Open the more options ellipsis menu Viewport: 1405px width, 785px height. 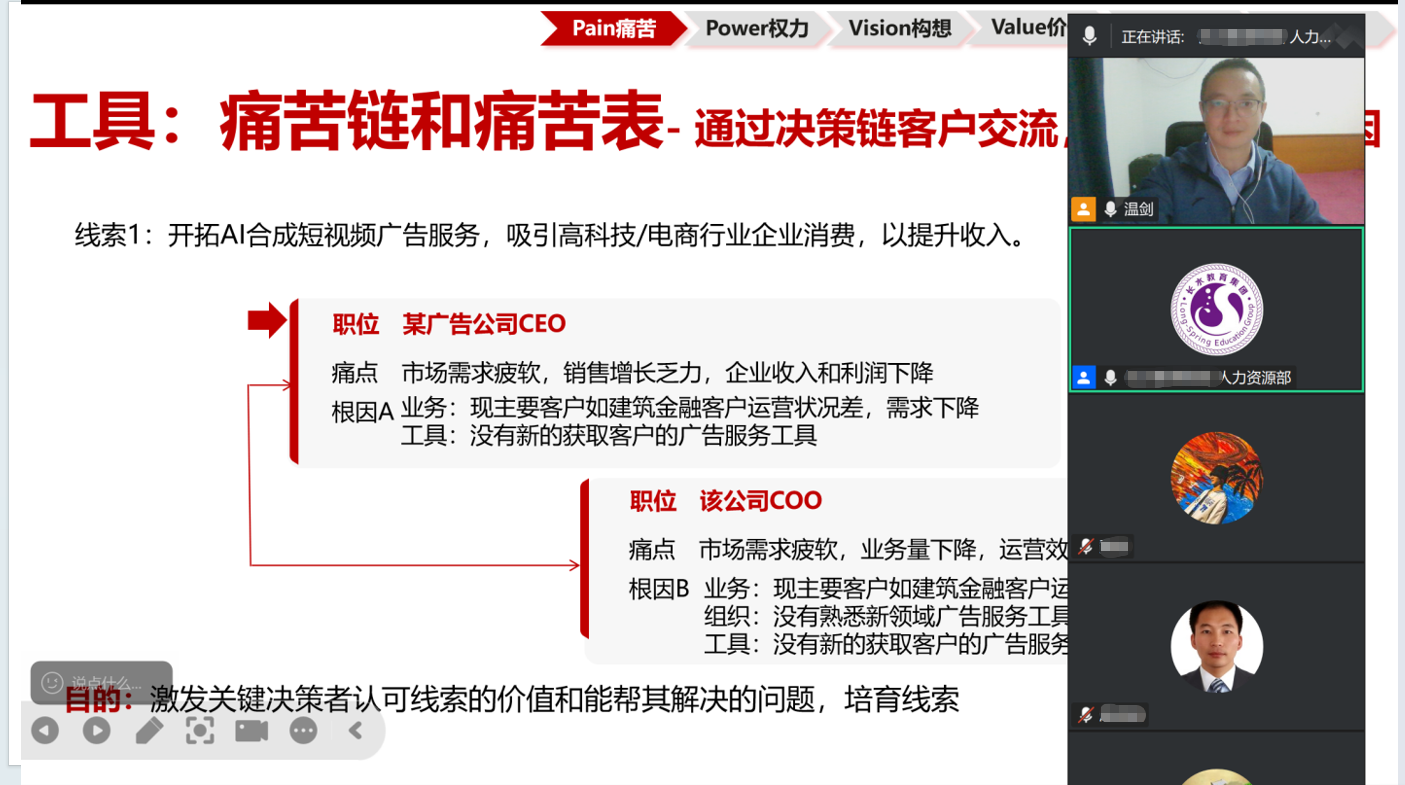[x=304, y=731]
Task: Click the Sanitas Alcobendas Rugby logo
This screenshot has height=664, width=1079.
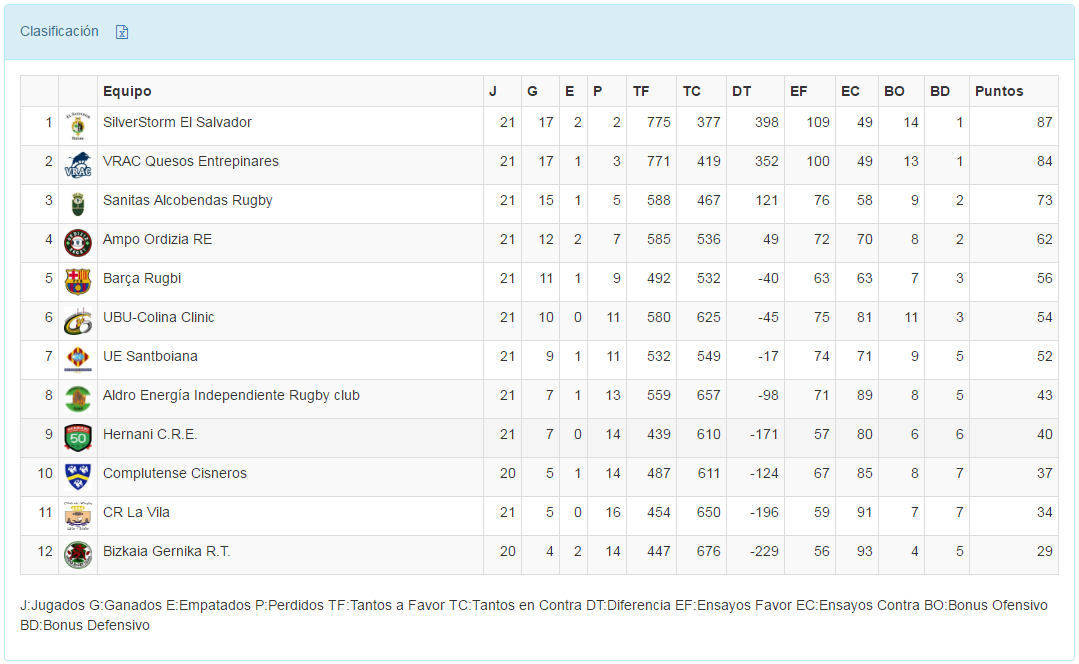Action: pyautogui.click(x=78, y=204)
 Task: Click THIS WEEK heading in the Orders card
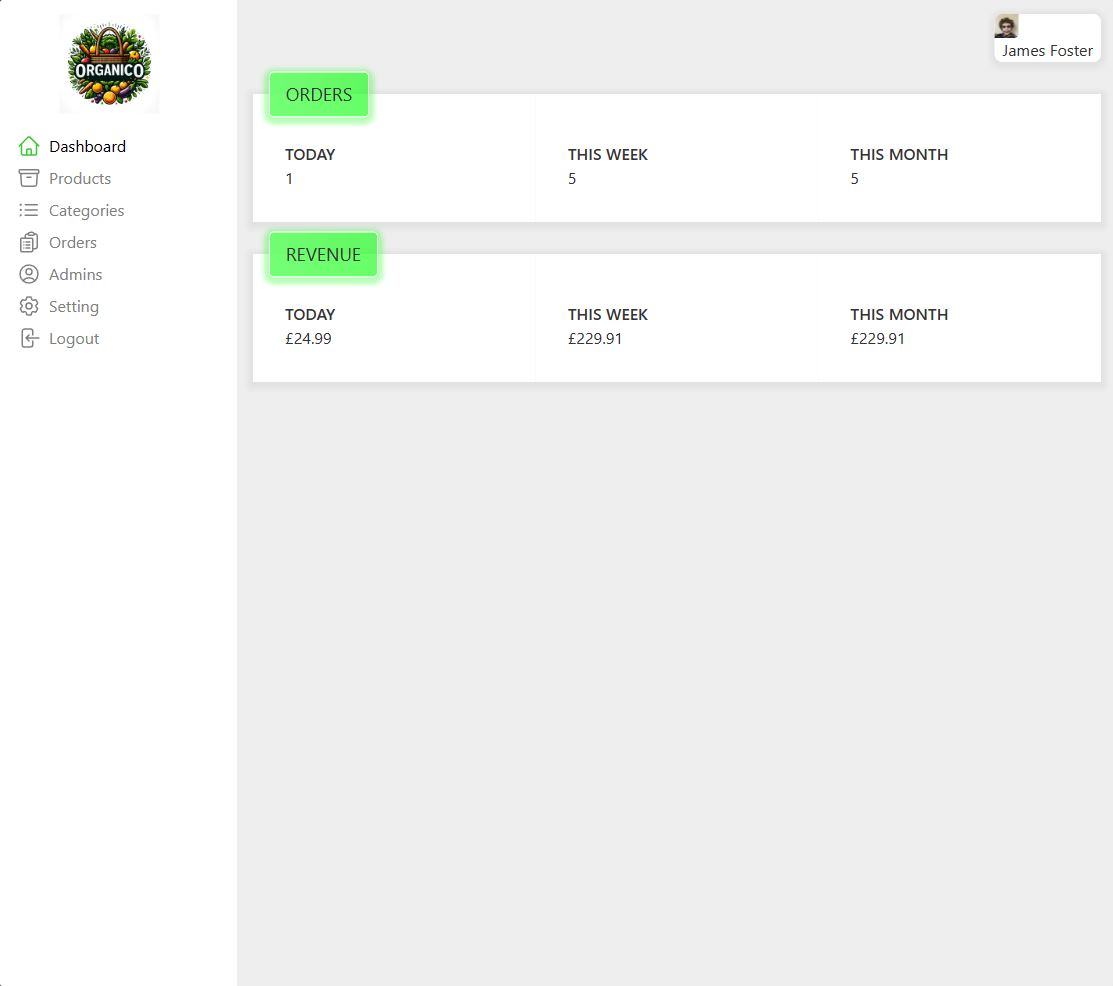pyautogui.click(x=608, y=155)
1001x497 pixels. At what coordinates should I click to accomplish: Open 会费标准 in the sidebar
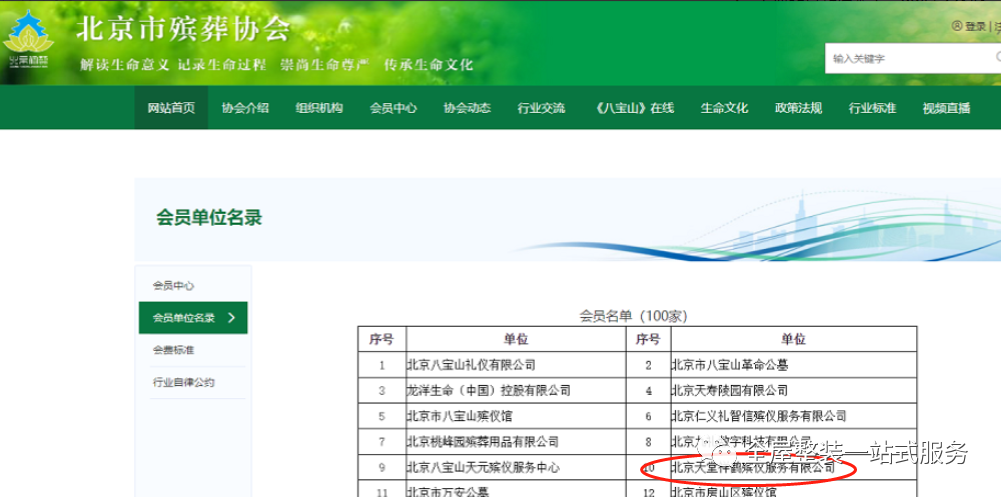coord(174,350)
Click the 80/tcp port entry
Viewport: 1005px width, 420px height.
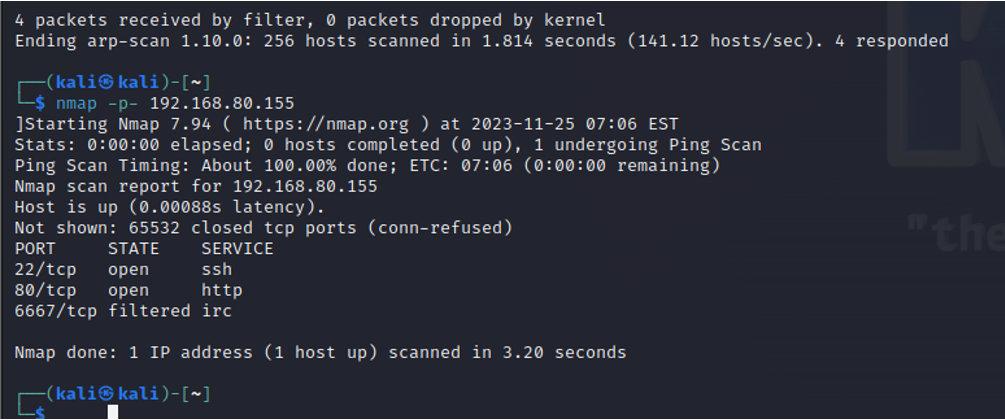(45, 290)
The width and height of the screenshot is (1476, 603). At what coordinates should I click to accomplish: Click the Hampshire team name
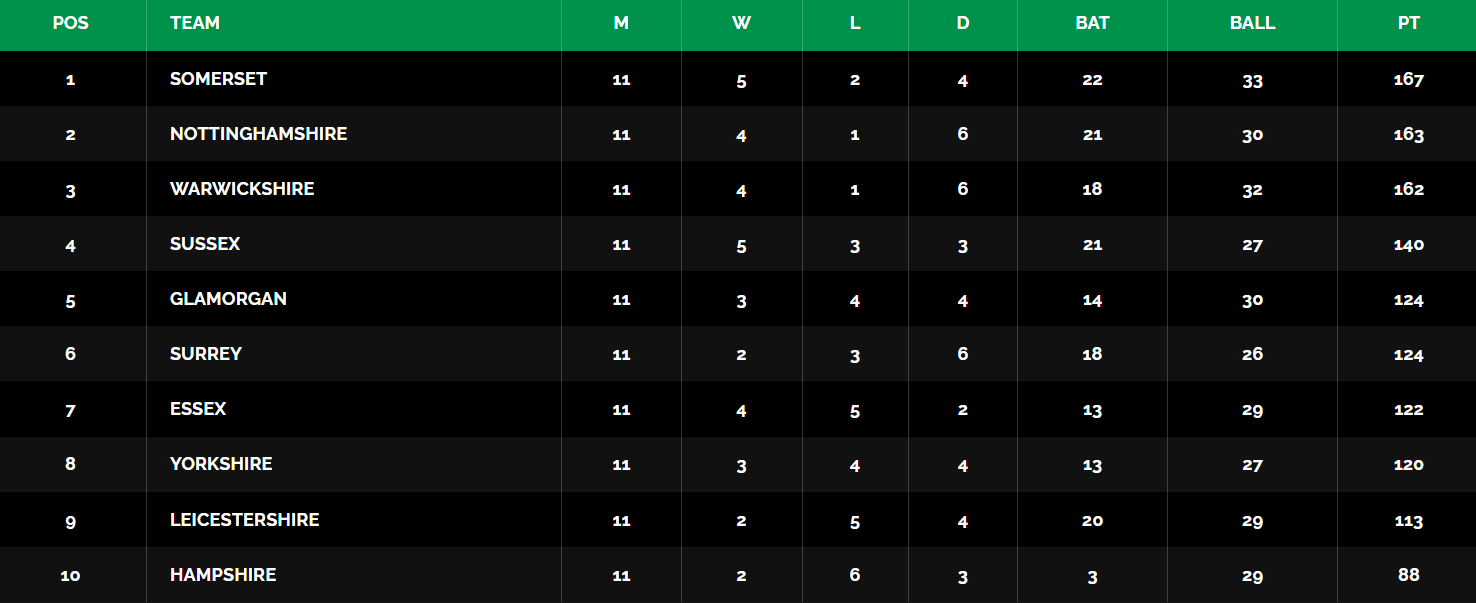point(223,575)
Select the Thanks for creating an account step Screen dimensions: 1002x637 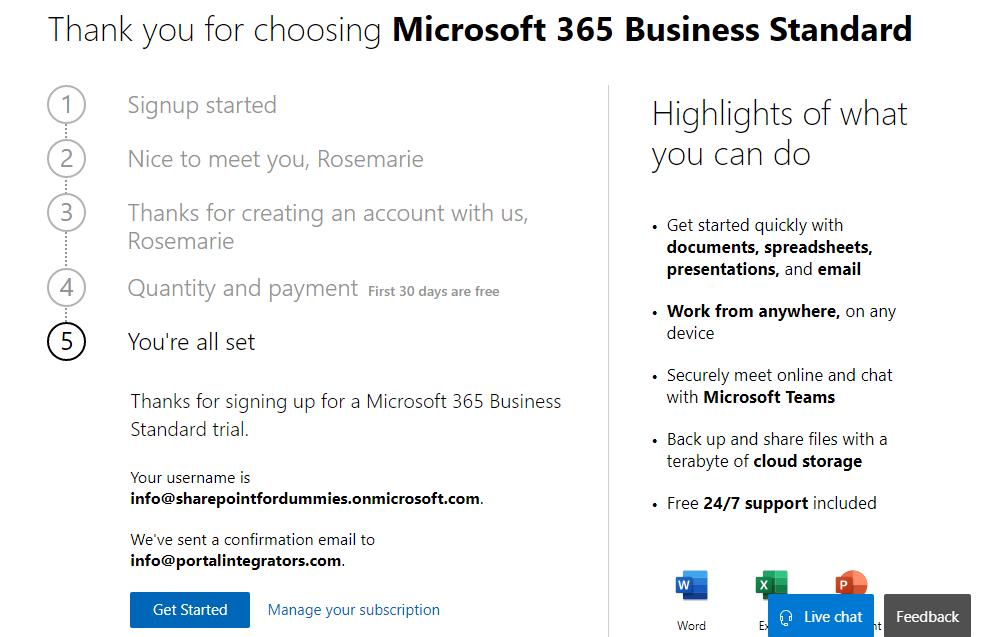coord(327,226)
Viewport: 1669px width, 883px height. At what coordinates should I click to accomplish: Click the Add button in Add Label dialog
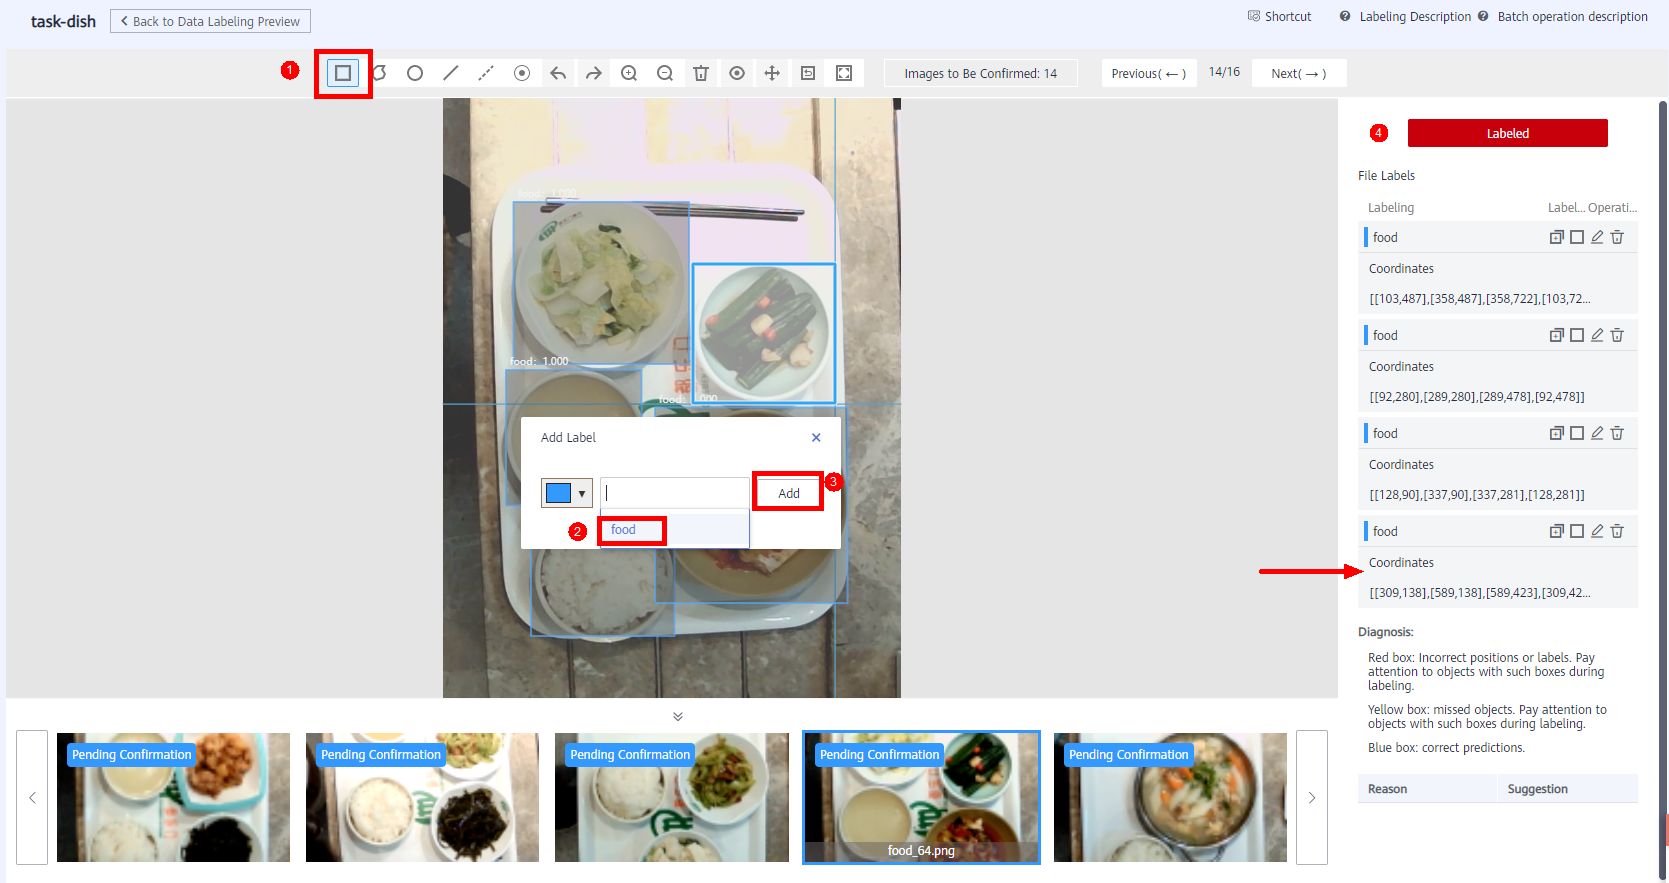(788, 493)
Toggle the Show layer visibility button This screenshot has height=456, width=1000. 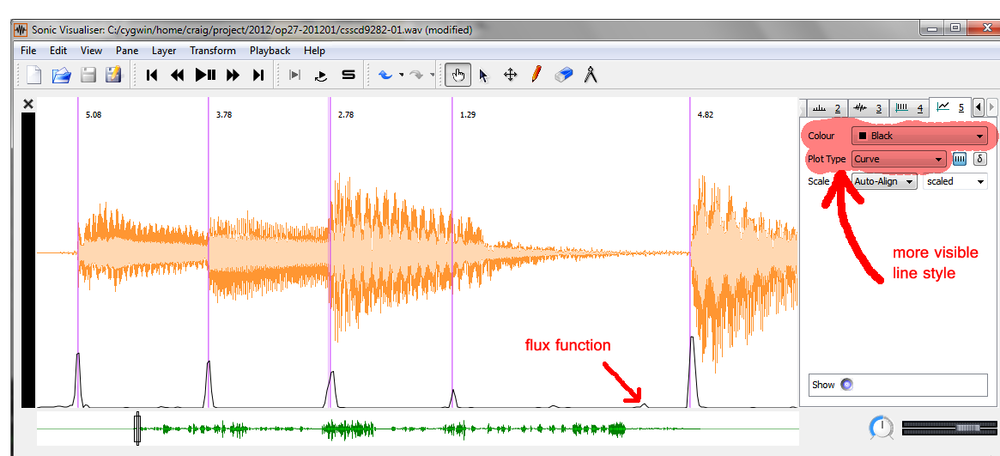point(846,384)
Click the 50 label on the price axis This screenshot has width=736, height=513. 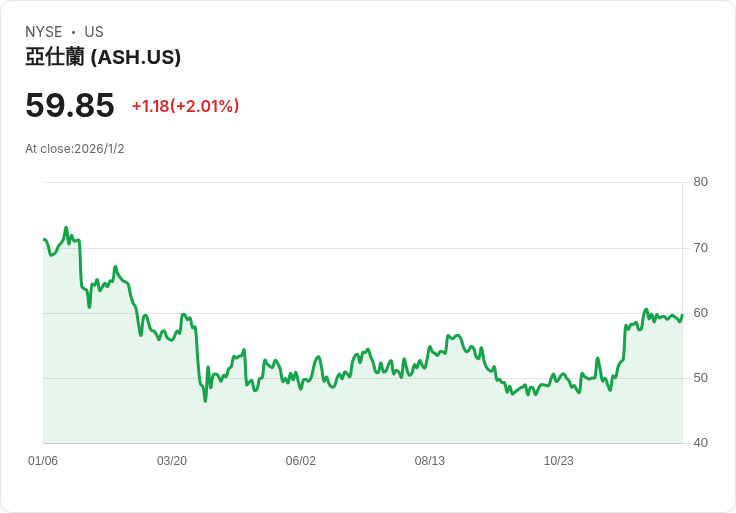(701, 378)
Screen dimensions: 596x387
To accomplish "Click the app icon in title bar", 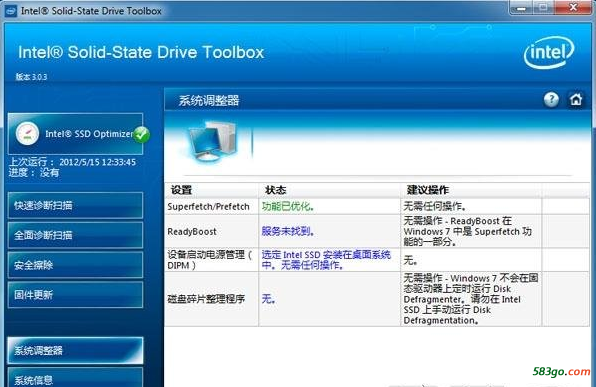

· · ·

# ACTIVITY
The output should be the lines from the one with "Screen dimensions: 596x387" through the end of the material above, both ends included, printed exactly and nothing else. Drop the pictures.

# TASK RESULT
Screen dimensions: 596x387
To accomplish "Click the app icon in title bar", 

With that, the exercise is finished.